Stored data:
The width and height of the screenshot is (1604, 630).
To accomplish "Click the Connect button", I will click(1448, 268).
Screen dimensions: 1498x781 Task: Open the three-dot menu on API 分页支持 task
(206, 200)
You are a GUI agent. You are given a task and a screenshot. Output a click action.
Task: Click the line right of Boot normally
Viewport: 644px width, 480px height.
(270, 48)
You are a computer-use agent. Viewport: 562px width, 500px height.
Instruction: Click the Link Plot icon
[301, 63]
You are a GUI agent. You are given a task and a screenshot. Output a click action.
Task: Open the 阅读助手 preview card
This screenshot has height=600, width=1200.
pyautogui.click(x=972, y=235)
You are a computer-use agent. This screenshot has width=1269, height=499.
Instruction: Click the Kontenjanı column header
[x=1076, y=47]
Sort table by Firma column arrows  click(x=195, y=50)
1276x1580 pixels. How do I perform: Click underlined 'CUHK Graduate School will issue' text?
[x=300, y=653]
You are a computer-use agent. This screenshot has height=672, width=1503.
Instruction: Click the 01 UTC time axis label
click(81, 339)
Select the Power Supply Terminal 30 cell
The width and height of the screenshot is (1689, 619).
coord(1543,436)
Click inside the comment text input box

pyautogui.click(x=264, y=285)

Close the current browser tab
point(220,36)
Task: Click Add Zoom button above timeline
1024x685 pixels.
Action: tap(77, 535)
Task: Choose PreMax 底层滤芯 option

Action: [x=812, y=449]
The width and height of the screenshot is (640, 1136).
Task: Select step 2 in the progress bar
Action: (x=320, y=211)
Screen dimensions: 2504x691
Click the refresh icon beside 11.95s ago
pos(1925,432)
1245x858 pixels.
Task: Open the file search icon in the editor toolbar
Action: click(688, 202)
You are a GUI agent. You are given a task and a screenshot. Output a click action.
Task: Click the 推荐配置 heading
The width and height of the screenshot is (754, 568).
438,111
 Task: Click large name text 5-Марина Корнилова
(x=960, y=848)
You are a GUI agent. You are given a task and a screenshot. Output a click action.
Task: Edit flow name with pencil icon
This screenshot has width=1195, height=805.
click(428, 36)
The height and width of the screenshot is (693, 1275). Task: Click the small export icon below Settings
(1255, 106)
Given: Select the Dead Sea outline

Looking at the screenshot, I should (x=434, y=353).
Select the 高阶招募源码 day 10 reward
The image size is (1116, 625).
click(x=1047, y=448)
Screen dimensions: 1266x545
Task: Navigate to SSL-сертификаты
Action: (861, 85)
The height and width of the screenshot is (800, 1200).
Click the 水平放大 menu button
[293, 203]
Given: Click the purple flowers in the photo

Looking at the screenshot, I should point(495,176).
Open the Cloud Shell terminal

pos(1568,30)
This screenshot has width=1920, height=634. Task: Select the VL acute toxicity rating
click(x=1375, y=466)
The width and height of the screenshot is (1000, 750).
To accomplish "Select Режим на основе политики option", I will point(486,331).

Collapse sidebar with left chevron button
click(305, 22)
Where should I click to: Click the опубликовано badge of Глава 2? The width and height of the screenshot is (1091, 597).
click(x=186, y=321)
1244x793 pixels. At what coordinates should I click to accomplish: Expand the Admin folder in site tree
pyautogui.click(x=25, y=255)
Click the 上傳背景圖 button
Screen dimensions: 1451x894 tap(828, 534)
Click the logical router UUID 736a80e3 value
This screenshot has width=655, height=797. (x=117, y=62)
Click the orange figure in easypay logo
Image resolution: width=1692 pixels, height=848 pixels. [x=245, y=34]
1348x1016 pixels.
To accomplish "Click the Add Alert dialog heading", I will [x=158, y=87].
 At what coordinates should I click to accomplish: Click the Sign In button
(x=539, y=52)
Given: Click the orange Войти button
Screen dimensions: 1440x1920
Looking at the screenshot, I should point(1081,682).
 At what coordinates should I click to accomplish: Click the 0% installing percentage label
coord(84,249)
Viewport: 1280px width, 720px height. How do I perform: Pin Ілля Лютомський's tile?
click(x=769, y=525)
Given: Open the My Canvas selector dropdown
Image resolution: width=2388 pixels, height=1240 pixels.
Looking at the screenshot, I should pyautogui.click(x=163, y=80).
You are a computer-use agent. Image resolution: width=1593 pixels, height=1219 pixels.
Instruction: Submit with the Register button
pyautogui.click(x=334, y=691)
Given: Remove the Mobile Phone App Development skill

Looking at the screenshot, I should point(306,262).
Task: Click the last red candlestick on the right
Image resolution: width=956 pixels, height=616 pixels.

**Task objective**
All of the records above should be copied exactly.

**Expected output**
The width and height of the screenshot is (1604, 630).
To accomplish "Click the Connect button", I will click(1448, 268).
Screen dimensions: 1498x781 Task: Open the three-dot menu on API 分页支持 task
(206, 200)
You are a GUI agent. You are given a task and a screenshot. Output a click action.
Task: Click the line right of Boot normally
Viewport: 644px width, 480px height.
(270, 48)
You are a computer-use agent. Viewport: 562px width, 500px height.
Instruction: Click the Link Plot icon
[301, 63]
You are a GUI agent. You are given a task and a screenshot. Output a click action.
Task: Open the 阅读助手 preview card
This screenshot has height=600, width=1200.
pyautogui.click(x=972, y=235)
You are a computer-use agent. This screenshot has width=1269, height=499.
Instruction: Click the Kontenjanı column header
[x=1076, y=47]
Sort table by Firma column arrows  click(x=195, y=50)
1276x1580 pixels. How do I perform: Click underlined 'CUHK Graduate School will issue' text?
[x=300, y=653]
You are a computer-use agent. This screenshot has height=672, width=1503.
Instruction: Click the 01 UTC time axis label
click(81, 339)
Select the Power Supply Terminal 30 cell
The width and height of the screenshot is (1689, 619).
coord(1543,436)
Click inside the comment text input box

pyautogui.click(x=264, y=285)

Close the current browser tab
point(220,36)
Task: Click Add Zoom button above timeline
1024x685 pixels.
Action: tap(77, 535)
Task: Choose PreMax 底层滤芯 option

Action: [x=812, y=449]
The width and height of the screenshot is (640, 1136).
Task: Select step 2 in the progress bar
Action: (x=320, y=211)
Screen dimensions: 2504x691
Click the refresh icon beside 11.95s ago
pos(1925,432)
1245x858 pixels.
Task: Open the file search icon in the editor toolbar
Action: click(688, 202)
You are a GUI agent. You are given a task and a screenshot. Output a click action.
Task: Click the 推荐配置 heading
The width and height of the screenshot is (754, 568).
438,111
 Task: Click large name text 5-Марина Корнилова
(x=960, y=848)
You are a GUI agent. You are given a task and a screenshot. Output a click action.
Task: Edit flow name with pencil icon
This screenshot has width=1195, height=805.
click(428, 36)
The height and width of the screenshot is (693, 1275). Task: Click the small export icon below Settings
(1255, 106)
Given: Select the Dead Sea outline

Looking at the screenshot, I should (x=434, y=353).
Select the 高阶招募源码 day 10 reward
The image size is (1116, 625).
click(x=1047, y=448)
Screen dimensions: 1266x545
Task: Navigate to SSL-сертификаты
Action: (861, 85)
The height and width of the screenshot is (800, 1200).
Click the 水平放大 menu button
[293, 203]
Given: Click the purple flowers in the photo

Looking at the screenshot, I should point(495,176).
Open the Cloud Shell terminal

pos(1568,30)
This screenshot has width=1920, height=634. Task: Select the VL acute toxicity rating
click(x=1375, y=466)
The width and height of the screenshot is (1000, 750).
To accomplish "Select Режим на основе политики option", I will point(486,331).

Collapse sidebar with left chevron button
click(305, 22)
Where should I click to: Click the опубликовано badge of Глава 2? The width and height of the screenshot is (1091, 597).
click(x=186, y=321)
1244x793 pixels. At what coordinates should I click to accomplish: Expand the Admin folder in site tree
pyautogui.click(x=25, y=255)
Click the 上傳背景圖 button
Screen dimensions: 1451x894 tap(828, 534)
Click the logical router UUID 736a80e3 value
This screenshot has width=655, height=797. (x=117, y=62)
Click the orange figure in easypay logo
Image resolution: width=1692 pixels, height=848 pixels. [x=245, y=34]
1348x1016 pixels.
To accomplish "Click the Add Alert dialog heading", I will [x=158, y=87].
 At what coordinates should I click to accomplish: Click the Sign In button
(x=539, y=52)
Given: Click the orange Войти button
Screen dimensions: 1440x1920
Looking at the screenshot, I should point(1081,682).
 At what coordinates should I click to accomplish: Click the 0% installing percentage label
coord(84,249)
Viewport: 1280px width, 720px height. How do I perform: Pin Ілля Лютомський's tile?
click(x=769, y=525)
Given: Open the My Canvas selector dropdown
Image resolution: width=2388 pixels, height=1240 pixels.
Looking at the screenshot, I should pyautogui.click(x=163, y=80).
You are a computer-use agent. Image resolution: width=1593 pixels, height=1219 pixels.
Instruction: Submit with the Register button
pyautogui.click(x=334, y=691)
Given: Remove the Mobile Phone App Development skill

Looking at the screenshot, I should point(306,262).
Task: Click the last red candlestick on the right
Image resolution: width=956 pixels, height=616 pixels.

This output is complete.